_Testo della pagina_.
·····
LA CASETTA DEI FRATI – RENZO MORRESI RACCONTA LA STORIA DA VITICOLTORE PIONIERE A MODIGLIANA

Che fortuna trovare un ex aspirante giornalista (ai tempi del Foglio diretto da Luigi Pedrazzi) che racconta la propria storia meglio di quanto possano fare le mie parole. Renzo Morresi, professione avvocato di successo ed appassionato viticoltore a Modigliana, con la sua piccola realtà familiare La Casetta dei Frati, ci narra uno spaccato di vita, di storia e territorio al quale non posso aggiungere altro oltre i consueti assaggi di giornata. L’incontro propiziatorio è avvenuto grazie al collega Giorgio Melandri che insieme a Renzo organizza l’evento Modigliana Stella dell’Appennino volto a diffondere la cultura di un areale eroico nato sulle arenarie più compatte che esistano.

Buon viaggio, dunque, in un autentico Amarcord di Romagna.

<<Maria Adele ed io (insieme dal ’70, sposati dal ’78), inseguendo il sogno di una vita, comprammo La Casetta dei Frati nel 2005 da una famiglia modiglianese il cui capostipite, Romano Maglioni, era morto senza lasciare alcun “successore agricolo”. Un sogno nostro, ma anche del nonno Ugo mezzadro delle suore agostiniane di Modigliana e mai divenuto proprietario terriero. Era anche il sogno di Romano: la sua cantina, nei primi anni ’70, era stata la prima azienda agricola a imbottigliare il vino sul territorio, quando si vendeva sfuso in damigiane e fiaschi all’uso toscano. Non solo: Romano imbottigliava già allora per singola vigna, come accade in Borgogna, e dieci anni prima che vedessero la luce i Ronchi di Castelluccio di Gian Vittorio Baldi.
·····
_Cosa fare_.
Copia dal testo su La Casetta dei Frati il pezzo che va da "LA CASETTA DEI FRATI –" a "compatte che esistano.", senza cambiare nemmeno una parola.
·····
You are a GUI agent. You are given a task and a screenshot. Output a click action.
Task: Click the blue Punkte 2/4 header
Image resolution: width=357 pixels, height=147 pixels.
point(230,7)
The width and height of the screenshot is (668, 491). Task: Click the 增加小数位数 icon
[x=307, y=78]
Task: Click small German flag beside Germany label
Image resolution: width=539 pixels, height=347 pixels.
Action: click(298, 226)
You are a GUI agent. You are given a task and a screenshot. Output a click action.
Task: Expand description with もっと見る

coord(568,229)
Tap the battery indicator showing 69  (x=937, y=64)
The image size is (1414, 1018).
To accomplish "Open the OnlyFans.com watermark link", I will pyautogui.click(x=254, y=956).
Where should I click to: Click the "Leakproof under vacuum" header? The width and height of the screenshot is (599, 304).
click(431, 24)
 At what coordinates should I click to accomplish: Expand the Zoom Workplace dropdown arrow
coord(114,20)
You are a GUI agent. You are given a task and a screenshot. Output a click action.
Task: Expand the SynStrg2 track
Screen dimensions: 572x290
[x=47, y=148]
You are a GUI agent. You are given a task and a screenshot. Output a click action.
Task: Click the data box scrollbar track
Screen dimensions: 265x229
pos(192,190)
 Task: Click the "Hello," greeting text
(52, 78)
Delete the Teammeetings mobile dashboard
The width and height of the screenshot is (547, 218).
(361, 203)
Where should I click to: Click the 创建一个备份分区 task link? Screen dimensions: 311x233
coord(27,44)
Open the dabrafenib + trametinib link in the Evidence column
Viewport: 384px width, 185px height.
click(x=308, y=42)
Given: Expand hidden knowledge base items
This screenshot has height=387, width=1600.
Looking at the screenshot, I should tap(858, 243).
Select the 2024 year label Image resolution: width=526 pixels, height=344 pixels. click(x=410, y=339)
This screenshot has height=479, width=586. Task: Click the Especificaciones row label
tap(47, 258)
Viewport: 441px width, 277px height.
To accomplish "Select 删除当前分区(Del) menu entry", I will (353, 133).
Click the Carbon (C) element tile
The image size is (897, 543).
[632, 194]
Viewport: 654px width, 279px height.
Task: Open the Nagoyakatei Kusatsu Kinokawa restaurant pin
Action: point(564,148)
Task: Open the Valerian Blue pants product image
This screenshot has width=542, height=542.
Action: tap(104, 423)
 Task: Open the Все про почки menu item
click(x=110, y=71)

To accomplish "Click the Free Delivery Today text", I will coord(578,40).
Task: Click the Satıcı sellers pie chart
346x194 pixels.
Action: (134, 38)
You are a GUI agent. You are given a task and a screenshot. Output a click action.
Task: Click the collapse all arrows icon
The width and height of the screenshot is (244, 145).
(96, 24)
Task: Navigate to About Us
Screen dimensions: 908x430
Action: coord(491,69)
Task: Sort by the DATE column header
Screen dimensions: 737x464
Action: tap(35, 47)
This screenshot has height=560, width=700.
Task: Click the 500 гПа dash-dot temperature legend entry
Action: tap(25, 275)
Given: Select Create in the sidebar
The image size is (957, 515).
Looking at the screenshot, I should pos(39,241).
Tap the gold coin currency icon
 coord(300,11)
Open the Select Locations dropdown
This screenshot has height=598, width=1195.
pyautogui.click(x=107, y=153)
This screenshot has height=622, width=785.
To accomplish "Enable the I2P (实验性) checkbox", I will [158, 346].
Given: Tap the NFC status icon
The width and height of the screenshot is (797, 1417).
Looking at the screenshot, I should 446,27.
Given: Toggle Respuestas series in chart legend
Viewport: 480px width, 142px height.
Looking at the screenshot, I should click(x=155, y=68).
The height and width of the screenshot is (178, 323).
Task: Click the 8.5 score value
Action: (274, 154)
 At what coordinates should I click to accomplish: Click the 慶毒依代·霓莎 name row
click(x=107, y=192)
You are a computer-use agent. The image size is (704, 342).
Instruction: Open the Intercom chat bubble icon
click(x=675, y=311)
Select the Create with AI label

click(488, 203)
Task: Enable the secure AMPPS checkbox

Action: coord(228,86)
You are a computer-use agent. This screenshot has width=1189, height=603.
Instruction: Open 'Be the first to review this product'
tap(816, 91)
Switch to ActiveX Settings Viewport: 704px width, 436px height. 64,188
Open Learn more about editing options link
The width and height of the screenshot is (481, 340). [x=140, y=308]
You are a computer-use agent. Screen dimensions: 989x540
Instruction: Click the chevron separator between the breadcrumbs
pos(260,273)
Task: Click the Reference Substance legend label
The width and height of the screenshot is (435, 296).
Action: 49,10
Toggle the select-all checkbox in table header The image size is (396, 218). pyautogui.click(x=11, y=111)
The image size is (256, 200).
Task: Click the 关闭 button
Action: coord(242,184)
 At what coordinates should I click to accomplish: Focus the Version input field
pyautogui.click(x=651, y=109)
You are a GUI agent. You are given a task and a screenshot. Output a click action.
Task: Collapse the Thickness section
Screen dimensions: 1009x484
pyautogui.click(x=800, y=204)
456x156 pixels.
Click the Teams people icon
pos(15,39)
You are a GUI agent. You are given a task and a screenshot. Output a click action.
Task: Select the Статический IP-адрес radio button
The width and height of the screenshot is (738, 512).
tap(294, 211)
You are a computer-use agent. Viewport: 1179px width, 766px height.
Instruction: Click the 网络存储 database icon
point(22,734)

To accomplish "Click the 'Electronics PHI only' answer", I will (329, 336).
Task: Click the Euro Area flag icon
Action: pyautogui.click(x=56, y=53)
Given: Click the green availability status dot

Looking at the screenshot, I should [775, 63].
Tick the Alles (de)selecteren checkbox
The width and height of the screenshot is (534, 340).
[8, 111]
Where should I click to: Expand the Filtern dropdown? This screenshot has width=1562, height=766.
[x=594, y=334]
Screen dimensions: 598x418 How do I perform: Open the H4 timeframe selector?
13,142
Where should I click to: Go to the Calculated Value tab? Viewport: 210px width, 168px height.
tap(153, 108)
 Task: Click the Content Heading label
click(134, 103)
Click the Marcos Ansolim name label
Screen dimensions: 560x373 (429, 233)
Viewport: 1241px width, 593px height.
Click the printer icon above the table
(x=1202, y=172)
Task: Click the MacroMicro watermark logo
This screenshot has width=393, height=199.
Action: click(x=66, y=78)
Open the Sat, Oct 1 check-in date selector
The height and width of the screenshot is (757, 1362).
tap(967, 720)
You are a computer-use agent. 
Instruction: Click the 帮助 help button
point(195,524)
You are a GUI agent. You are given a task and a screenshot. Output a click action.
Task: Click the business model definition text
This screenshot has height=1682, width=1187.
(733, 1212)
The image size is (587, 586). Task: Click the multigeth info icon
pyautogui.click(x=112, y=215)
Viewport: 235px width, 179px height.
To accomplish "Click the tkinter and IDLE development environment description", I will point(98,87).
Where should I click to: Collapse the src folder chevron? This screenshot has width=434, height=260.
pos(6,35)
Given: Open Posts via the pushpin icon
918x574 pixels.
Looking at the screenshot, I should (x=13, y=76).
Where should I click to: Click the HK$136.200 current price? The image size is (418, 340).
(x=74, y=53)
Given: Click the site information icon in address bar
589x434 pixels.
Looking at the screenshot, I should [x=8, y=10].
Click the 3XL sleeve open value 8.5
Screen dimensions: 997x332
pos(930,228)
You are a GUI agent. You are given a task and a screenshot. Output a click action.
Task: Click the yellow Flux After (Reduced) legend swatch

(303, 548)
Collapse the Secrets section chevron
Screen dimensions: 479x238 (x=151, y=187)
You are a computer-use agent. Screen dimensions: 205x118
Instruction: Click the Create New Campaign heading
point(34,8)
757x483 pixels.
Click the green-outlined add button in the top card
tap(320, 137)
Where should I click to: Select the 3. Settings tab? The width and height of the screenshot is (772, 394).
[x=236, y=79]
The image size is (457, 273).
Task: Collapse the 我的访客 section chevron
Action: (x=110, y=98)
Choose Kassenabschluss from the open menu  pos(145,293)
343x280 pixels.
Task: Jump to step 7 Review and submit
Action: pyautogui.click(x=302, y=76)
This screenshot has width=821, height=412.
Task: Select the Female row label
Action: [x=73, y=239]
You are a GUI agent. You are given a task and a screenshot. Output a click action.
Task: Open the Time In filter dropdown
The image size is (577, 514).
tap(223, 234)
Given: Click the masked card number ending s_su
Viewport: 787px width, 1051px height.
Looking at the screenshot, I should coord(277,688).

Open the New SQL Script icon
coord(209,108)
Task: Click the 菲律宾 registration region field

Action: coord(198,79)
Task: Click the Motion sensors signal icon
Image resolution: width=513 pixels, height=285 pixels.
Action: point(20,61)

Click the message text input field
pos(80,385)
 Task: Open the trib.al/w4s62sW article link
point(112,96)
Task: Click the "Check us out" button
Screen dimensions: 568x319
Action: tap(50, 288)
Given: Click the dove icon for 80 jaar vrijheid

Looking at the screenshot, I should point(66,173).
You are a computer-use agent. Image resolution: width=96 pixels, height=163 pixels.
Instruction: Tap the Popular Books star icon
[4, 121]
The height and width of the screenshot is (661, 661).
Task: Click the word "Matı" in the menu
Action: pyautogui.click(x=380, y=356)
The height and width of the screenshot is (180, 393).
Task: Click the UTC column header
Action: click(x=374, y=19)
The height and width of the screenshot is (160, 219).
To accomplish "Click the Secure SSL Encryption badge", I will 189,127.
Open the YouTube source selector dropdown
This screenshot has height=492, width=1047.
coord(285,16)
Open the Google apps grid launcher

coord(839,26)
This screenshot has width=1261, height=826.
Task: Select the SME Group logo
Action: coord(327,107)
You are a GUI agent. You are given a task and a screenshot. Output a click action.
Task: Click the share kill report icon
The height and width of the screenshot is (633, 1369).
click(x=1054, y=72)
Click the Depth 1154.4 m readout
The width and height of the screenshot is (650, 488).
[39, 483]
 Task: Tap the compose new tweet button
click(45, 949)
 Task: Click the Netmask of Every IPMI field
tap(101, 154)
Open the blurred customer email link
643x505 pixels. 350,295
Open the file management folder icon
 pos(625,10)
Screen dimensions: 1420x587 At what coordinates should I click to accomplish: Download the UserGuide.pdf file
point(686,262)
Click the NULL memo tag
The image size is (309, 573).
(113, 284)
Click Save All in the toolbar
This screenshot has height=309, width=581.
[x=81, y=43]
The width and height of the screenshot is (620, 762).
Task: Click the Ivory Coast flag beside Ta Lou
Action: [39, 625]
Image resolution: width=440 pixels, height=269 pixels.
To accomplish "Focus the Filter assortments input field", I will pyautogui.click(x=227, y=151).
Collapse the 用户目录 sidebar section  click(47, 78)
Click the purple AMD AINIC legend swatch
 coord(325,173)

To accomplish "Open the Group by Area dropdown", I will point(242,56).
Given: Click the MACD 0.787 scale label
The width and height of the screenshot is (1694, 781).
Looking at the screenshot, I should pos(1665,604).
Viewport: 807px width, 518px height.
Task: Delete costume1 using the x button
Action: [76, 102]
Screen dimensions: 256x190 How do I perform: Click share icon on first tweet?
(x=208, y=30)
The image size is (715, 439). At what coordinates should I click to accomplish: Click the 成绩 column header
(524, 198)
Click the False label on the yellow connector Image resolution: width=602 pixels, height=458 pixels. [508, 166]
·····
_La risposta_.
LA CASETTA DEI FRATI – RENZO MORRESI RACCONTA LA STORIA DA VITICOLTORE PIONIERE A MODIGLIANA

Che fortuna trovare un ex aspirante giornalista (ai tempi del Foglio diretto da Luigi Pedrazzi) che racconta la propria storia meglio di quanto possano fare le mie parole. Renzo Morresi, professione avvocato di successo ed appassionato viticoltore a Modigliana, con la sua piccola realtà familiare La Casetta dei Frati, ci narra uno spaccato di vita, di storia e territorio al quale non posso aggiungere altro oltre i consueti assaggi di giornata. L’incontro propiziatorio è avvenuto grazie al collega Giorgio Melandri che insieme a Renzo organizza l’evento Modigliana Stella dell’Appennino volto a diffondere la cultura di un areale eroico nato sulle arenarie più compatte che esistano.